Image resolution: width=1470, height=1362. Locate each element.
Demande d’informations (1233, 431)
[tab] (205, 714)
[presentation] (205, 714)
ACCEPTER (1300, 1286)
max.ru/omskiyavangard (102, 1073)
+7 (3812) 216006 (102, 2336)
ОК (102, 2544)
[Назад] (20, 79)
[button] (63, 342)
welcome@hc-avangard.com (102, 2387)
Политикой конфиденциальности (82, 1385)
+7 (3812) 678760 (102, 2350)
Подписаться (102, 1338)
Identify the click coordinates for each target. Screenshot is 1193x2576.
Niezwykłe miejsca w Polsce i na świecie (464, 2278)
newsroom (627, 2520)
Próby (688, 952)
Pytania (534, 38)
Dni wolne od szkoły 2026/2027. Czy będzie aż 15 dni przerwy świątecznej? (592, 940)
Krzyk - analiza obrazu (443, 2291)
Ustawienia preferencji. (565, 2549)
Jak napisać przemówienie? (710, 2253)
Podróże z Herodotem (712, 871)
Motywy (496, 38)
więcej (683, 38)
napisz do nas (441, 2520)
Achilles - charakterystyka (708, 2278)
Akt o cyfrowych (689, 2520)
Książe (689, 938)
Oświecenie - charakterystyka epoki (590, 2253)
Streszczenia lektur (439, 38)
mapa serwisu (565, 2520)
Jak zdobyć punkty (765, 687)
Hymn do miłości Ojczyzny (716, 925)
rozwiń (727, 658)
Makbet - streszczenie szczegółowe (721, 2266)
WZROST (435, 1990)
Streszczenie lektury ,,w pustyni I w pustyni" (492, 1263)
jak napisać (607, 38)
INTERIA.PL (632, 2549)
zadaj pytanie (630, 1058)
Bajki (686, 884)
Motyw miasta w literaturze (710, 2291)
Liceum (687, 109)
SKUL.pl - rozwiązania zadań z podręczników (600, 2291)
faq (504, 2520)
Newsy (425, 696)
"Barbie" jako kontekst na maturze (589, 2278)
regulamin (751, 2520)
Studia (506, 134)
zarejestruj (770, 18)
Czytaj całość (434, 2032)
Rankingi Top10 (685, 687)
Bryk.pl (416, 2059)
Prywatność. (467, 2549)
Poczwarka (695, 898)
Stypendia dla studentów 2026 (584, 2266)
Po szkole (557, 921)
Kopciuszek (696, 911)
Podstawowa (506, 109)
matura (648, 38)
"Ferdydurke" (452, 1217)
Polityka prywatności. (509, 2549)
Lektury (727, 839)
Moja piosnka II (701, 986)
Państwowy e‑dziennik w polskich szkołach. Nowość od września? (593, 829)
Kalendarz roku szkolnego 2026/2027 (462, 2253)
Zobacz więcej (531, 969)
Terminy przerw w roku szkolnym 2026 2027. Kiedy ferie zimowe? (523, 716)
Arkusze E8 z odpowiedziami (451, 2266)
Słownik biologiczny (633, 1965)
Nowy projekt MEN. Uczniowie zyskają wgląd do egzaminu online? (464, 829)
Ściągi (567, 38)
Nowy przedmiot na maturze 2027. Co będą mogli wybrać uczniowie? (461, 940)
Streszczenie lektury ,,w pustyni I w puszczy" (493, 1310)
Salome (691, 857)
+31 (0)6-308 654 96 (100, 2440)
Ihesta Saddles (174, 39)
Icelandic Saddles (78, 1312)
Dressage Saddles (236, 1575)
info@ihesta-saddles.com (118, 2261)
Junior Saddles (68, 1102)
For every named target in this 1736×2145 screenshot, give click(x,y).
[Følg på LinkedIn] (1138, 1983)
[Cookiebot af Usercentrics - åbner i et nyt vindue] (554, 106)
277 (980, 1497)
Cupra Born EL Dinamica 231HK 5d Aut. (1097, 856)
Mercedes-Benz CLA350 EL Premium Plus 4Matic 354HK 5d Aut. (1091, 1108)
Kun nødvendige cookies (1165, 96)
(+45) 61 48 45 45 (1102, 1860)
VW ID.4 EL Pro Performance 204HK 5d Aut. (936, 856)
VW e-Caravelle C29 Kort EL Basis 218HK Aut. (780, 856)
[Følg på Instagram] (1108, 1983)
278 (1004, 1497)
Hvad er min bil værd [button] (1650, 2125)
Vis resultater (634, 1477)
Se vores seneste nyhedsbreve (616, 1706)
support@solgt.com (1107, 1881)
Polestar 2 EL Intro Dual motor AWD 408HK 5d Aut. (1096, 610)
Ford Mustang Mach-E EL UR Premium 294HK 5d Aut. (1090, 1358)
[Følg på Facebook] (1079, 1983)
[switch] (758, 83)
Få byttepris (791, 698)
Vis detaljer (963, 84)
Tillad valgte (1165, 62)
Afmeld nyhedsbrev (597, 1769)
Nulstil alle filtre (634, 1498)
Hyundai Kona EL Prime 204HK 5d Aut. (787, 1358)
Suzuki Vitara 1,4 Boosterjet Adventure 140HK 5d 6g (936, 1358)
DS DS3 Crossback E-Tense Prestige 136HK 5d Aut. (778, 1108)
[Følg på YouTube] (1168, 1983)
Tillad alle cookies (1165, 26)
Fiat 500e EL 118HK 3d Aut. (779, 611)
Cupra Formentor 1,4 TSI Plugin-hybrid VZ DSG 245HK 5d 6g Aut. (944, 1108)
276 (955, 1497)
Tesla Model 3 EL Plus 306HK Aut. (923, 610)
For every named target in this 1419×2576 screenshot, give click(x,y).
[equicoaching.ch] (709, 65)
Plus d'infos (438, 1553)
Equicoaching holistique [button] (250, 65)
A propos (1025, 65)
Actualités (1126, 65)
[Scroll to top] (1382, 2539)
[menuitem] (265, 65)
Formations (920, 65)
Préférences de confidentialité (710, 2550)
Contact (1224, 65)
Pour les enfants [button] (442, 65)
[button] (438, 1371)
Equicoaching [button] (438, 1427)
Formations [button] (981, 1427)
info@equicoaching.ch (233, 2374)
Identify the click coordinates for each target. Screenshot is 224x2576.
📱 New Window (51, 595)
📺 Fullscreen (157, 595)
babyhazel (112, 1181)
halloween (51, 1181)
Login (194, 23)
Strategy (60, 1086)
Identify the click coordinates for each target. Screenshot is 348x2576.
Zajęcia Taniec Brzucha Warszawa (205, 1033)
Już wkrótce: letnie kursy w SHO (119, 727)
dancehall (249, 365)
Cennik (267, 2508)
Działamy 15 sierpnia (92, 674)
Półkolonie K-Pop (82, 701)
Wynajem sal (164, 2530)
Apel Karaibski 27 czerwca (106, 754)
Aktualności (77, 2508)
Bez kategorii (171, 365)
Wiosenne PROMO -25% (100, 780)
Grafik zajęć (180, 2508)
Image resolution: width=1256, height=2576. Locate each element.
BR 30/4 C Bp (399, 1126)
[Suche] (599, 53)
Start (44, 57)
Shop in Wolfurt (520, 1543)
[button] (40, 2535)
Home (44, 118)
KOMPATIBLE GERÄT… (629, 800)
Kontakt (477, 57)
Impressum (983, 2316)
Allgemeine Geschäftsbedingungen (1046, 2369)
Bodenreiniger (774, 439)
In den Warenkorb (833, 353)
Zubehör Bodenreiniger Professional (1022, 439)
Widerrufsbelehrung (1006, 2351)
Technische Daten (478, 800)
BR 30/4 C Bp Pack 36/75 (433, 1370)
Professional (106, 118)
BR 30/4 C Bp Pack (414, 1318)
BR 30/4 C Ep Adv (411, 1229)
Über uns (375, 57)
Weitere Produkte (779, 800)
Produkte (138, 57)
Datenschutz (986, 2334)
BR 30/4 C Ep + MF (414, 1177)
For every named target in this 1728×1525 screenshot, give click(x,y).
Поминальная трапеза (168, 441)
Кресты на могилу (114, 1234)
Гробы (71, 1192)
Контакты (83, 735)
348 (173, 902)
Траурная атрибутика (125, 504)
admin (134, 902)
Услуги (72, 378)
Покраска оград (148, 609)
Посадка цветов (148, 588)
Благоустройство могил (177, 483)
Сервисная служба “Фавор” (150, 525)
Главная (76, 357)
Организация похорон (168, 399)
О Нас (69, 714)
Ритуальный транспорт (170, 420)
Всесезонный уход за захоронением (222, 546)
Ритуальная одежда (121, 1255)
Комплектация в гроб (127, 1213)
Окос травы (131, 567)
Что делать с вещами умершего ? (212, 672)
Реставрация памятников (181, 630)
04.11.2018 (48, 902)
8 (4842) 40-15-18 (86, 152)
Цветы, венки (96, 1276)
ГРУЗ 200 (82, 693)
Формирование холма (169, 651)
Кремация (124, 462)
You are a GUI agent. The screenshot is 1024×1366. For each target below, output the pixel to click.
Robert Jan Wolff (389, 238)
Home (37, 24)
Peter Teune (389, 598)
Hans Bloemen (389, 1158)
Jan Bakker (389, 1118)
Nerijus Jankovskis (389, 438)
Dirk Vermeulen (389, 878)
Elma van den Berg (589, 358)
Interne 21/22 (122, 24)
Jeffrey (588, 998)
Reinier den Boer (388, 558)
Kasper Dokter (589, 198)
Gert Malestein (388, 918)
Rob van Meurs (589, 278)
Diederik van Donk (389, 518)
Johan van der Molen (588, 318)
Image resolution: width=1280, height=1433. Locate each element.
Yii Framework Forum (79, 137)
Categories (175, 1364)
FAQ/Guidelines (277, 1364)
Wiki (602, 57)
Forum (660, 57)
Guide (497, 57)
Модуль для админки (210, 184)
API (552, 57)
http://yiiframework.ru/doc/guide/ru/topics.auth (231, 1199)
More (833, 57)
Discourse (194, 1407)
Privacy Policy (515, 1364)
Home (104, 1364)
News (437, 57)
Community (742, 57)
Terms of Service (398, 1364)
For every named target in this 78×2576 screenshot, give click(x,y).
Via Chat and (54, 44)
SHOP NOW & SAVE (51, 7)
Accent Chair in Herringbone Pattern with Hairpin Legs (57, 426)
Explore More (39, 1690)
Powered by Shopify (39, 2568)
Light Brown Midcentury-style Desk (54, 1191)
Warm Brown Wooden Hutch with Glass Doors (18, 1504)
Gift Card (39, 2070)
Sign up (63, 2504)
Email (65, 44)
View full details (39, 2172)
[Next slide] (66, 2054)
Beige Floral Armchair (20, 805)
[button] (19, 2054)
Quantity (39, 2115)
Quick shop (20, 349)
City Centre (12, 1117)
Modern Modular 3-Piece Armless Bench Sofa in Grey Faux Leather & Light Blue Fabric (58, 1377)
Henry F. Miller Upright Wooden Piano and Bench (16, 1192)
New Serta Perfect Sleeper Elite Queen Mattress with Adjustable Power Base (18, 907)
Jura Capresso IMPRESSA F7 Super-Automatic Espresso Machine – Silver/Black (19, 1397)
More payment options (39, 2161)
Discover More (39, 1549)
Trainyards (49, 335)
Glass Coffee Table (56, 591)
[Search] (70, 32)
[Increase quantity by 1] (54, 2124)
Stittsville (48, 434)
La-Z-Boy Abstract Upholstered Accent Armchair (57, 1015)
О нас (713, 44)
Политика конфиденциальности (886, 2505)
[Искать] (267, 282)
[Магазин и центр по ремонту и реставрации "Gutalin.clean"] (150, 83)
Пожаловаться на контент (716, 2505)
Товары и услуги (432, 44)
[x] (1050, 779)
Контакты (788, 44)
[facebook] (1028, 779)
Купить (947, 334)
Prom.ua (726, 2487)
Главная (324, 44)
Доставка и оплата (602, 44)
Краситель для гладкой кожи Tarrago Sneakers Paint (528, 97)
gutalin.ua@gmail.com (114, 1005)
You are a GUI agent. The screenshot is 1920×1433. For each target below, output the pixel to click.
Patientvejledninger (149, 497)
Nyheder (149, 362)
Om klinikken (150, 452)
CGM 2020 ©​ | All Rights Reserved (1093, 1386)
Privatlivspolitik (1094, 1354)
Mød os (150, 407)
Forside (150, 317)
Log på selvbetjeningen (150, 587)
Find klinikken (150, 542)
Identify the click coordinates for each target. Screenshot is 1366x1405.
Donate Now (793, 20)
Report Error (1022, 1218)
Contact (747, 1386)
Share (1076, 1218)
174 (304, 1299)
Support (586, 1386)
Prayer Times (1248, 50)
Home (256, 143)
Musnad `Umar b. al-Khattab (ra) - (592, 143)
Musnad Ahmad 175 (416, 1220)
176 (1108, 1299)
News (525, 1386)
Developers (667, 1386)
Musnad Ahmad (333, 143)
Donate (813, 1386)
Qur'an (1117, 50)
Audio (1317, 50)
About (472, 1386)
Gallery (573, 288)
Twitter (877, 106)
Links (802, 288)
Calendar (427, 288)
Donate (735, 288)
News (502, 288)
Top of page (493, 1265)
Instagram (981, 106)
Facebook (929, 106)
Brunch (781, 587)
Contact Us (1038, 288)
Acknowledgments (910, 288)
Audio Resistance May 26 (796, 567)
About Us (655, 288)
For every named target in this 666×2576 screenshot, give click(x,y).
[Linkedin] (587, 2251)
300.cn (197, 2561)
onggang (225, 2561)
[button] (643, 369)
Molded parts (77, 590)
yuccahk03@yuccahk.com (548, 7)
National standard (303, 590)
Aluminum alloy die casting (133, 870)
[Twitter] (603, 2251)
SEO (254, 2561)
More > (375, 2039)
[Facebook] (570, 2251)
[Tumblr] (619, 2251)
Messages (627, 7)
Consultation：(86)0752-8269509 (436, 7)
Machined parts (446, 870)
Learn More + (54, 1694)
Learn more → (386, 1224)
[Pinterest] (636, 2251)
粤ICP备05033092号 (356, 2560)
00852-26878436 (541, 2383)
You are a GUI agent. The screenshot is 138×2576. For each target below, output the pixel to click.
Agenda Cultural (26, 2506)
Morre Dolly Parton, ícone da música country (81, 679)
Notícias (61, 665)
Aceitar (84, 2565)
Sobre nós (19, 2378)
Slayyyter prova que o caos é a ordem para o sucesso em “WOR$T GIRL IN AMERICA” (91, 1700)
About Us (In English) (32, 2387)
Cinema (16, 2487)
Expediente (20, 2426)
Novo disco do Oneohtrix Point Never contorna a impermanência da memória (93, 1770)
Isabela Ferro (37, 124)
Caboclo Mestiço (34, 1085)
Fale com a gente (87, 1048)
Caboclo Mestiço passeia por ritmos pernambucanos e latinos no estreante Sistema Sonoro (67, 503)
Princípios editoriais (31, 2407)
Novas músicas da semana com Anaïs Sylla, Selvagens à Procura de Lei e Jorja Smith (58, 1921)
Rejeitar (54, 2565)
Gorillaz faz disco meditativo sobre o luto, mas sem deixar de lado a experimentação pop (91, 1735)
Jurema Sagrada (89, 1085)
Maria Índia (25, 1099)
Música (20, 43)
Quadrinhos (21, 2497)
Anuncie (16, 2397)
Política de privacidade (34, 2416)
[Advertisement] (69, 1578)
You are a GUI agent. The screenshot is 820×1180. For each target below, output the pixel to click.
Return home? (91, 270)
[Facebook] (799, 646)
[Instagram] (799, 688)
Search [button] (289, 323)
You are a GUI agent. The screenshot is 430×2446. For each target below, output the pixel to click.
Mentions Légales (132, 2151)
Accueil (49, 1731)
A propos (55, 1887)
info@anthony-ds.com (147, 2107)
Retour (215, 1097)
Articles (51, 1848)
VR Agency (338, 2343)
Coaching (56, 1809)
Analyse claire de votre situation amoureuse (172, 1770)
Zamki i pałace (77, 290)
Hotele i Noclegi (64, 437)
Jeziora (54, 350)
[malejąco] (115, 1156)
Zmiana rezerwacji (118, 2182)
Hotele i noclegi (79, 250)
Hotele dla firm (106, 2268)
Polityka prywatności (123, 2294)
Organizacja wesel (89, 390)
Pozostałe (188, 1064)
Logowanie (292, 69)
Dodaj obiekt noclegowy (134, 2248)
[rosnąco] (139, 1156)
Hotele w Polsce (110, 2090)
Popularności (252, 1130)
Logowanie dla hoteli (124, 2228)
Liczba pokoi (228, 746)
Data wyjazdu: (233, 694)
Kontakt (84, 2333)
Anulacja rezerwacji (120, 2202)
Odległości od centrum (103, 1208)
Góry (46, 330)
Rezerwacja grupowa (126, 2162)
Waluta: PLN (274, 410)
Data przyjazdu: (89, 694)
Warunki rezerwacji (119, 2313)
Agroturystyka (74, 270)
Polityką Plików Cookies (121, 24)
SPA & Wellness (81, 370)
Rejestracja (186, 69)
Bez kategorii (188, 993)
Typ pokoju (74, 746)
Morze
= = = = =
TASK ITEM: Word for word, restate the lines of the data above that fall between the line holding "Icelandic Saddles (78, 1312)" and the line holding "276 (955, 1497)", inclusive, and no other lines.

EXPECTED ANSWER:
Icelandic Saddles (78, 1312)
Dressage Saddles (236, 1575)
info@ihesta-saddles.com (118, 2261)
Junior Saddles (68, 1102)
For every named target in this 1736×2145 screenshot, give click(x,y).
[Følg på LinkedIn] (1138, 1983)
[Cookiebot af Usercentrics - åbner i et nyt vindue] (554, 106)
277 (980, 1497)
Cupra Born EL Dinamica 231HK 5d Aut. (1097, 856)
Mercedes-Benz CLA350 EL Premium Plus 4Matic 354HK 5d Aut. (1091, 1108)
Kun nødvendige cookies (1165, 96)
(+45) 61 48 45 45 (1102, 1860)
VW ID.4 EL Pro Performance 204HK 5d Aut. (936, 856)
VW e-Caravelle C29 Kort EL Basis 218HK Aut. (780, 856)
[Følg på Instagram] (1108, 1983)
278 (1004, 1497)
Hvad er min bil værd [button] (1650, 2125)
Vis resultater (634, 1477)
Se vores seneste nyhedsbreve (616, 1706)
support@solgt.com (1107, 1881)
Polestar 2 EL Intro Dual motor AWD 408HK 5d Aut. (1096, 610)
Ford Mustang Mach-E EL UR Premium 294HK 5d Aut. (1090, 1358)
[Følg på Facebook] (1079, 1983)
[switch] (758, 83)
Få byttepris (791, 698)
Vis detaljer (963, 84)
Tillad valgte (1165, 62)
Afmeld nyhedsbrev (597, 1769)
Nulstil alle filtre (634, 1498)
Hyundai Kona EL Prime 204HK 5d Aut. (787, 1358)
Suzuki Vitara 1,4 Boosterjet Adventure 140HK 5d 6g (936, 1358)
DS DS3 Crossback E-Tense Prestige 136HK 5d Aut. (778, 1108)
[Følg på YouTube] (1168, 1983)
Tillad alle cookies (1165, 26)
Fiat 500e EL 118HK 3d Aut. (779, 611)
Cupra Formentor 1,4 TSI Plugin-hybrid VZ DSG 245HK 5d 6g Aut. (944, 1108)
276 (955, 1497)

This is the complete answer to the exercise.